What is required: Write out, without any changes, the stretch of the records from the line that contains "The width and" through the line that contains "Action: (1367, 155)", and leave the pictures out of your answer.

Supplied entries:
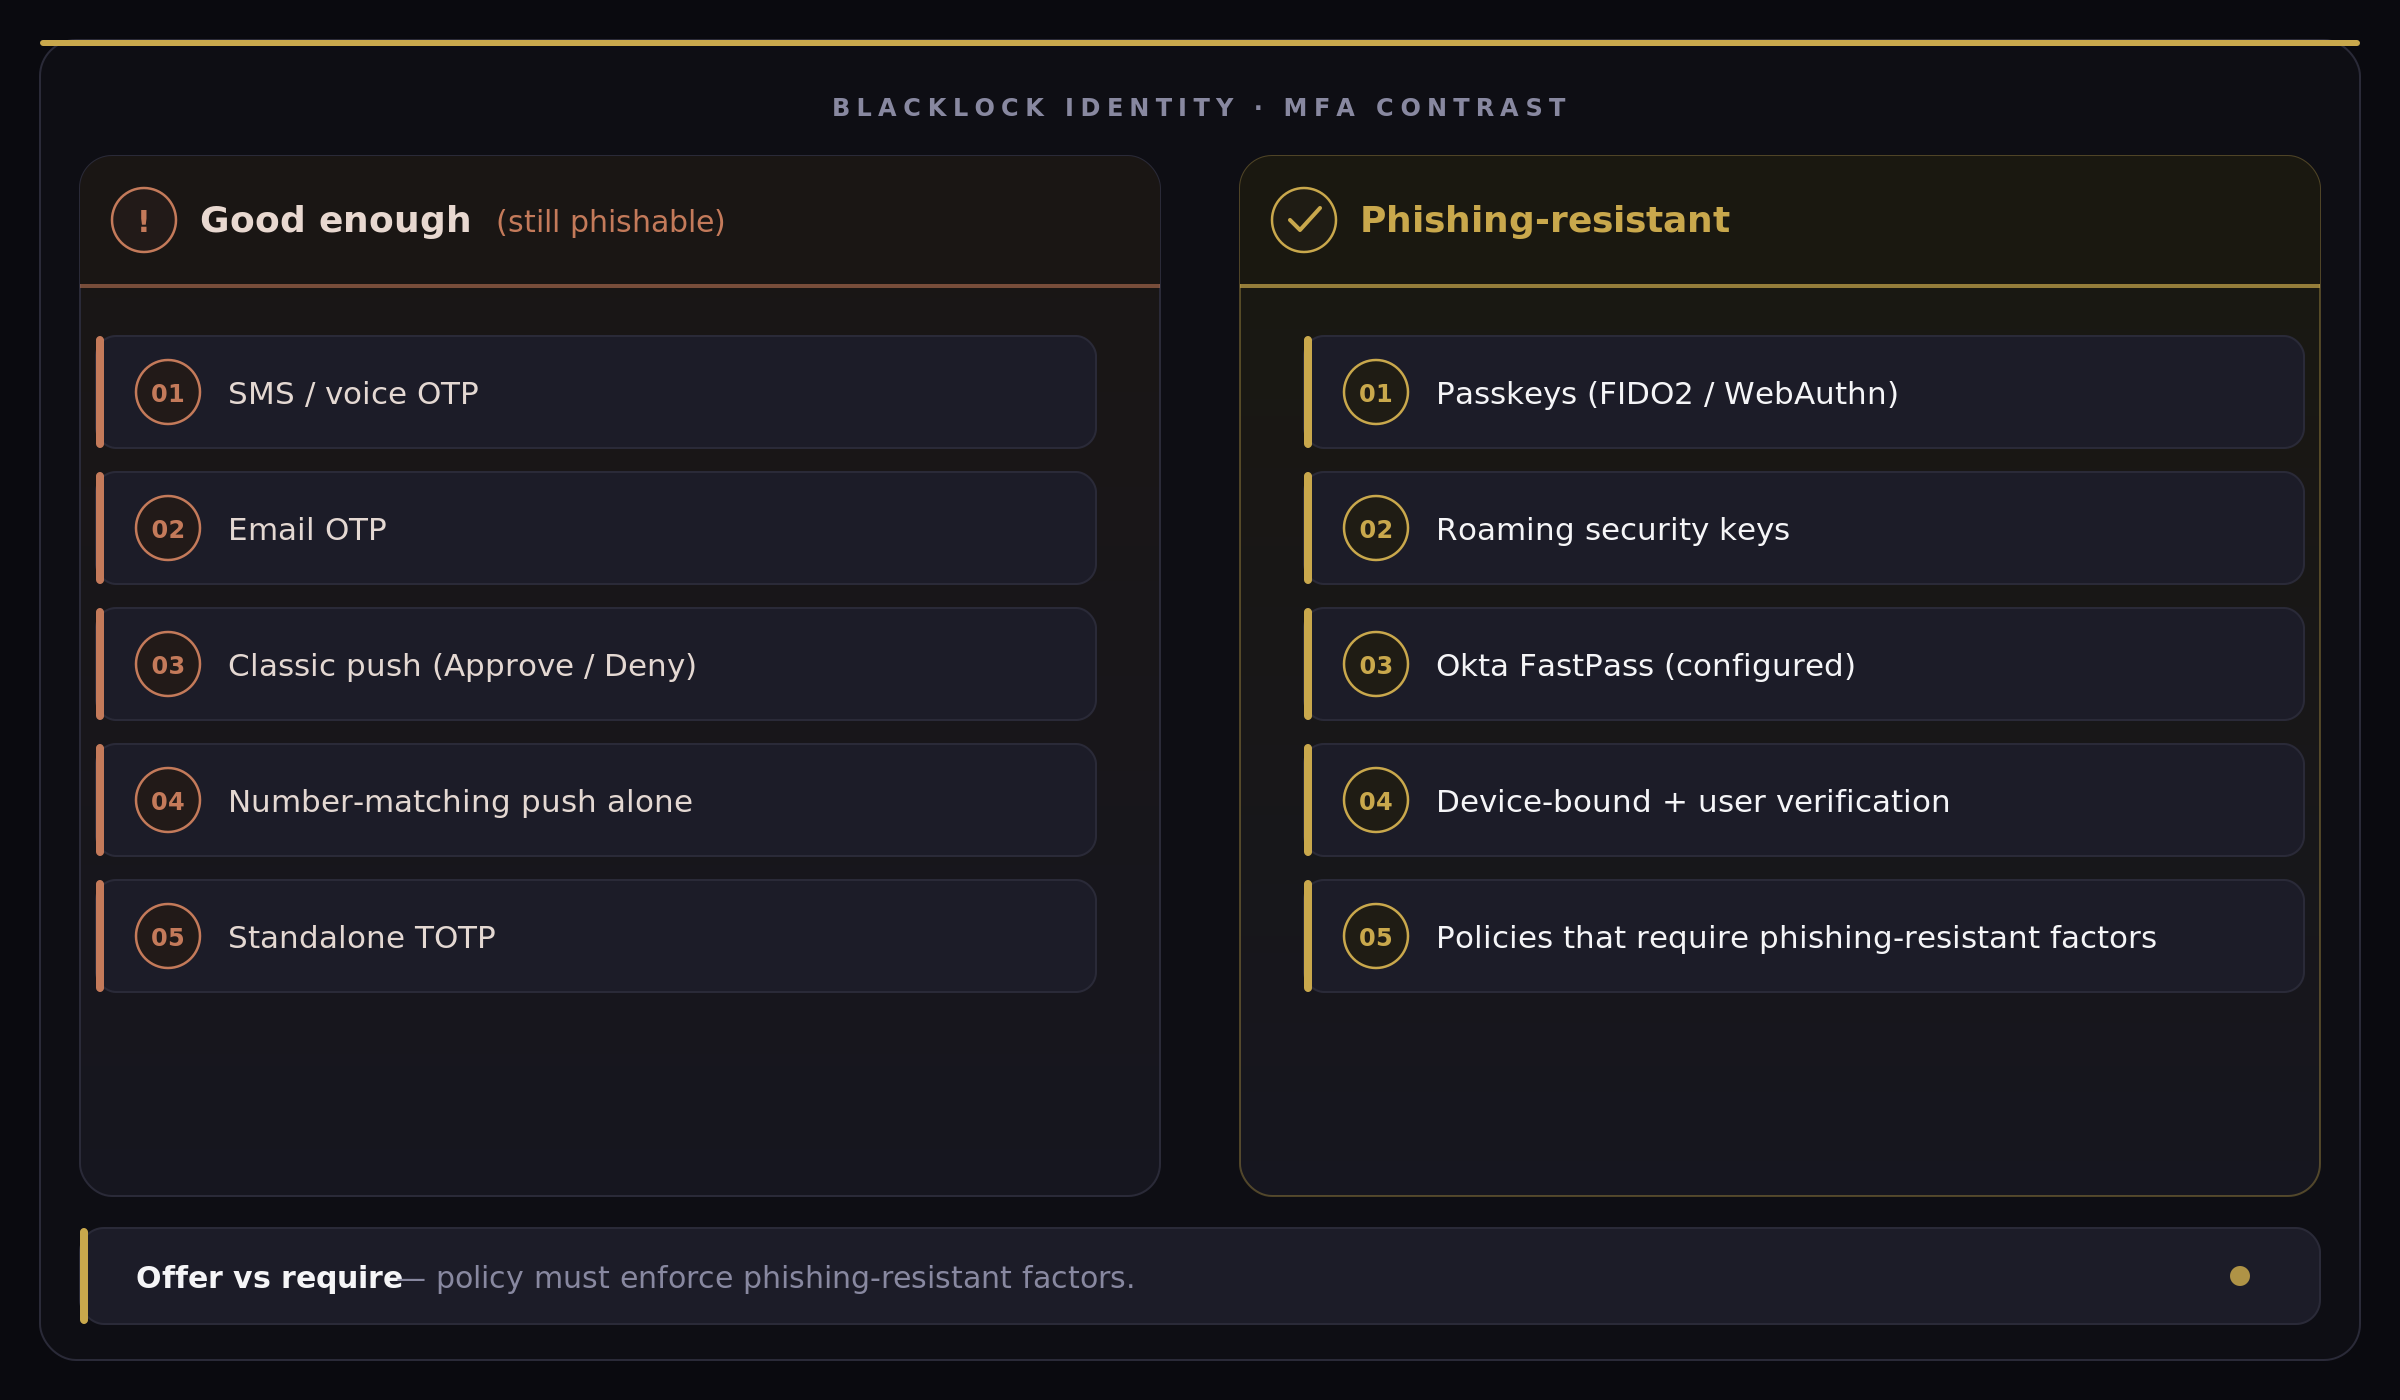Click the 01 badge beside Passkeys
Image resolution: width=2400 pixels, height=1400 pixels.
(x=1376, y=392)
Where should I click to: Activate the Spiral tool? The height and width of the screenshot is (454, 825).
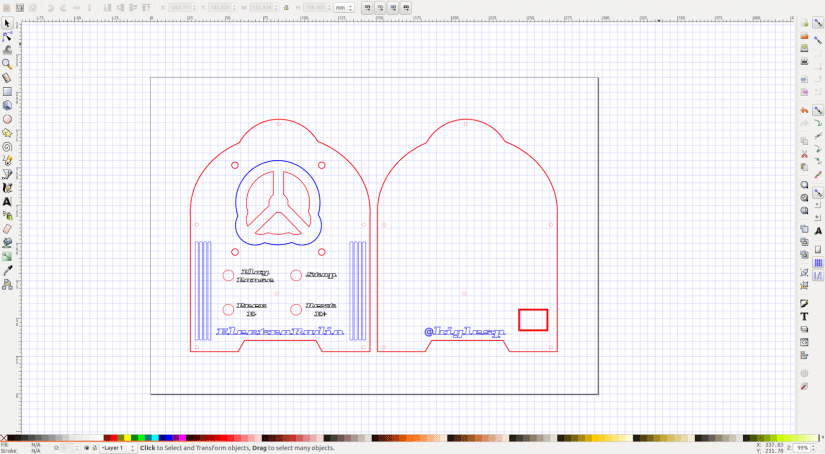7,146
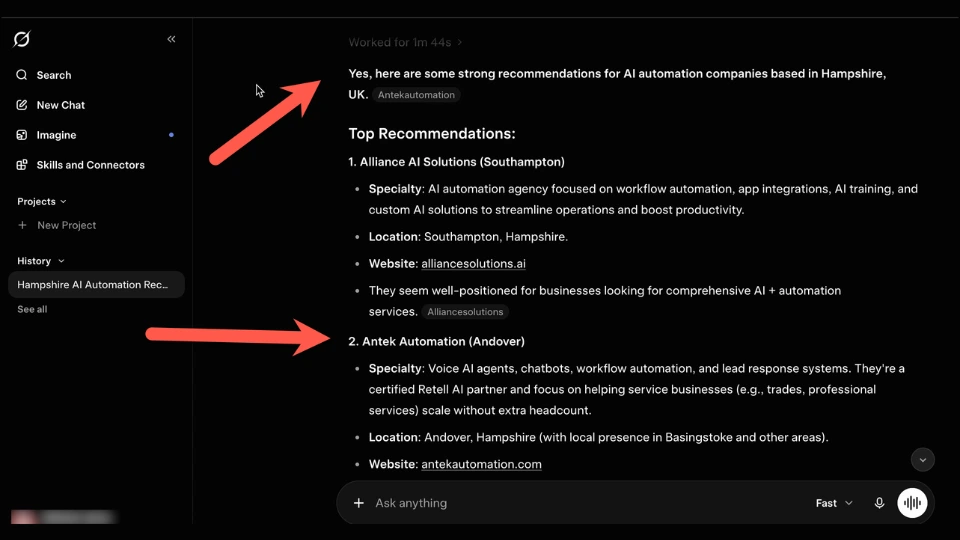960x540 pixels.
Task: Open Hampshire AI Automation Rec chat
Action: tap(96, 285)
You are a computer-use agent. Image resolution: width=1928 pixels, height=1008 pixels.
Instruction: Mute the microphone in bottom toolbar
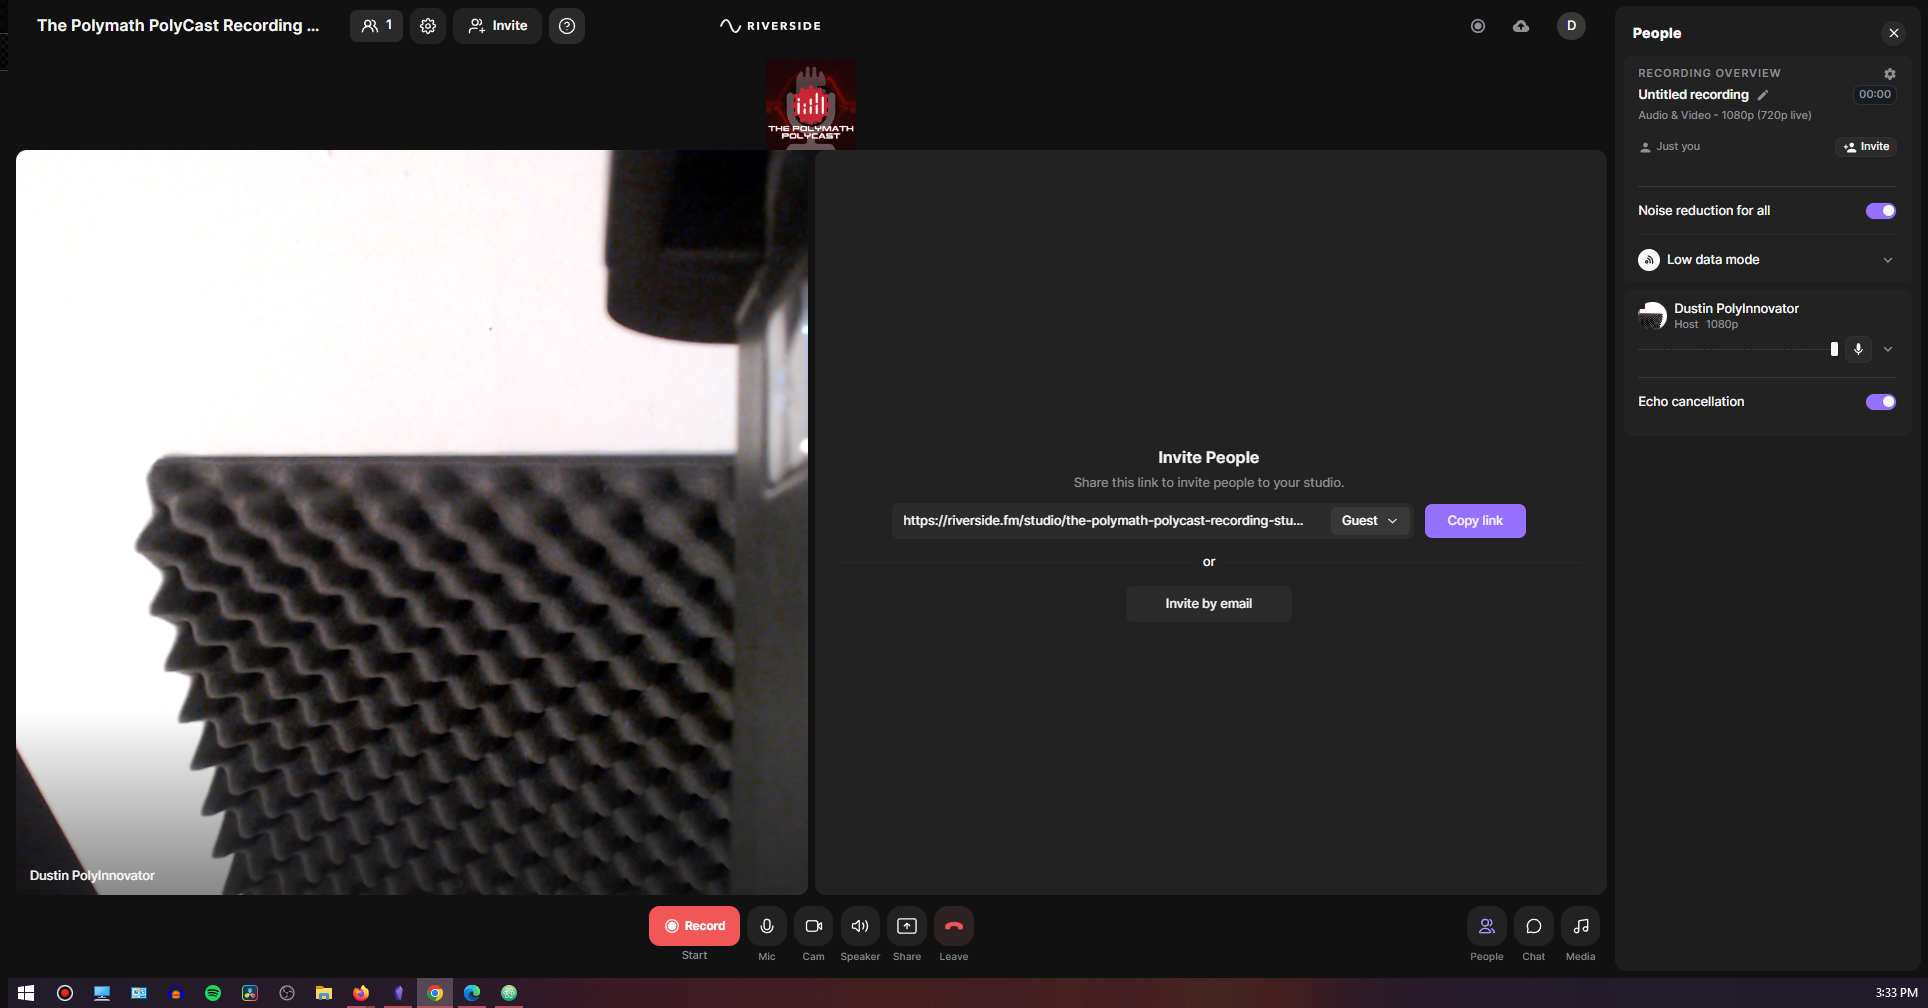pyautogui.click(x=767, y=926)
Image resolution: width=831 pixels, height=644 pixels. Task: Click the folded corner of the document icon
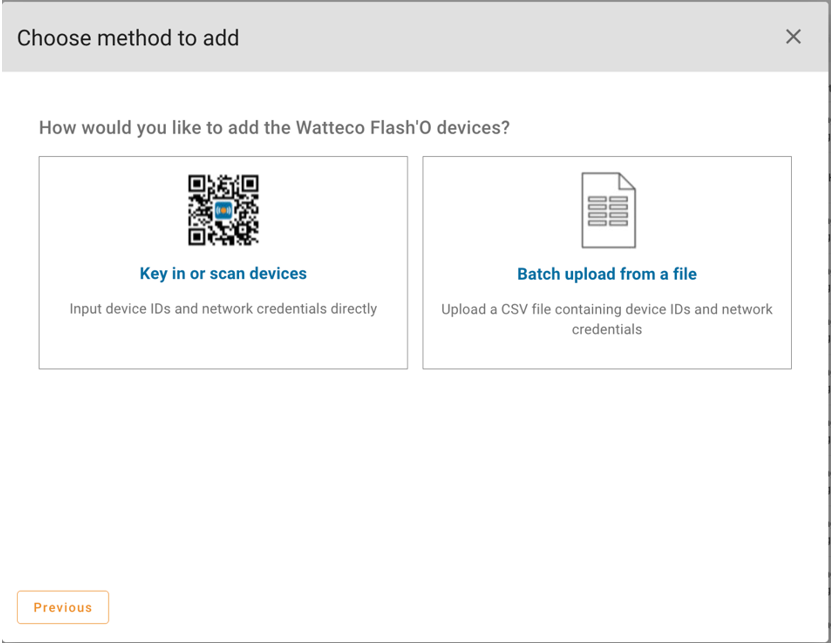[x=627, y=181]
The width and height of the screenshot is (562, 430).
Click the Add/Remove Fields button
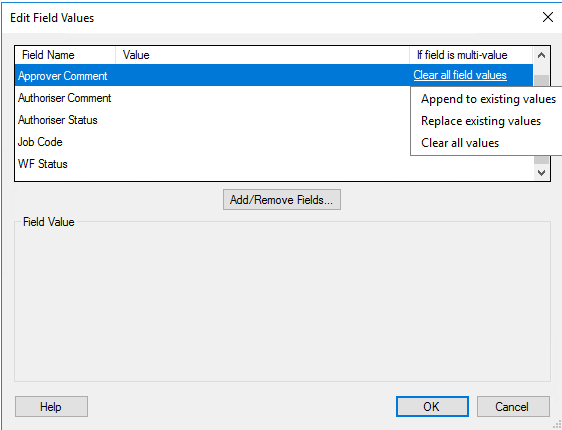pyautogui.click(x=282, y=200)
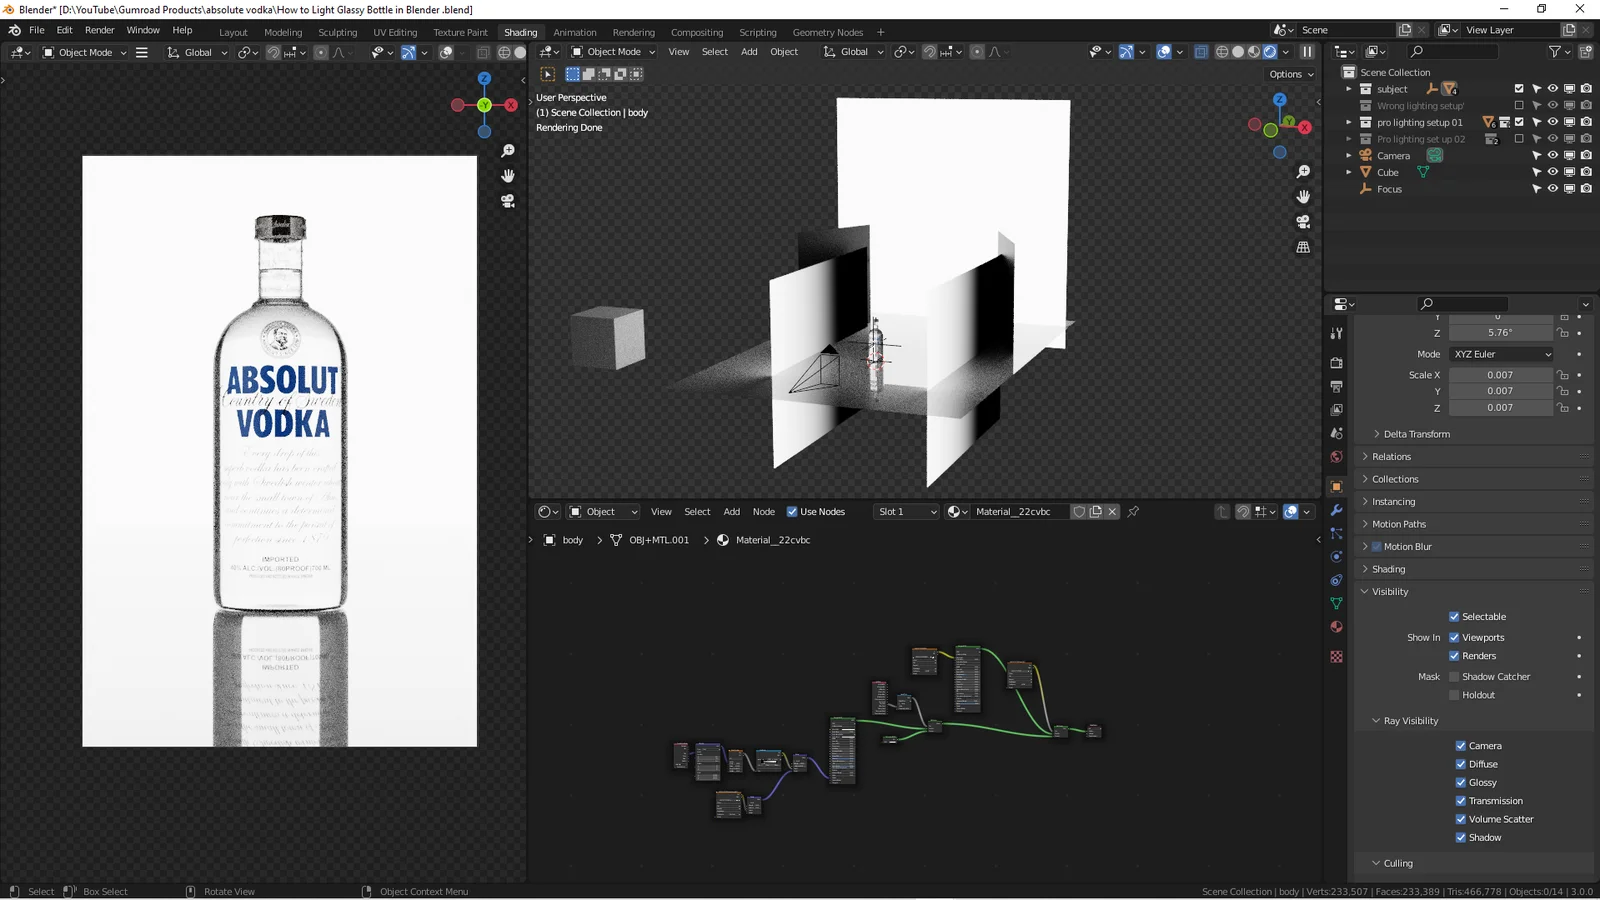The image size is (1600, 900).
Task: Click the Camera object icon in the outliner
Action: (1367, 155)

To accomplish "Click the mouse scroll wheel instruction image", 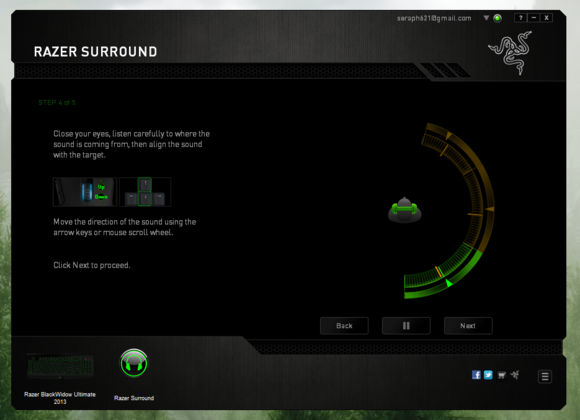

Result:
The width and height of the screenshot is (562, 430).
Click the Add/Remove Fields button
pyautogui.click(x=282, y=200)
The image size is (1600, 900).
Task: Click the Camera object icon in the outliner
Action: (1367, 155)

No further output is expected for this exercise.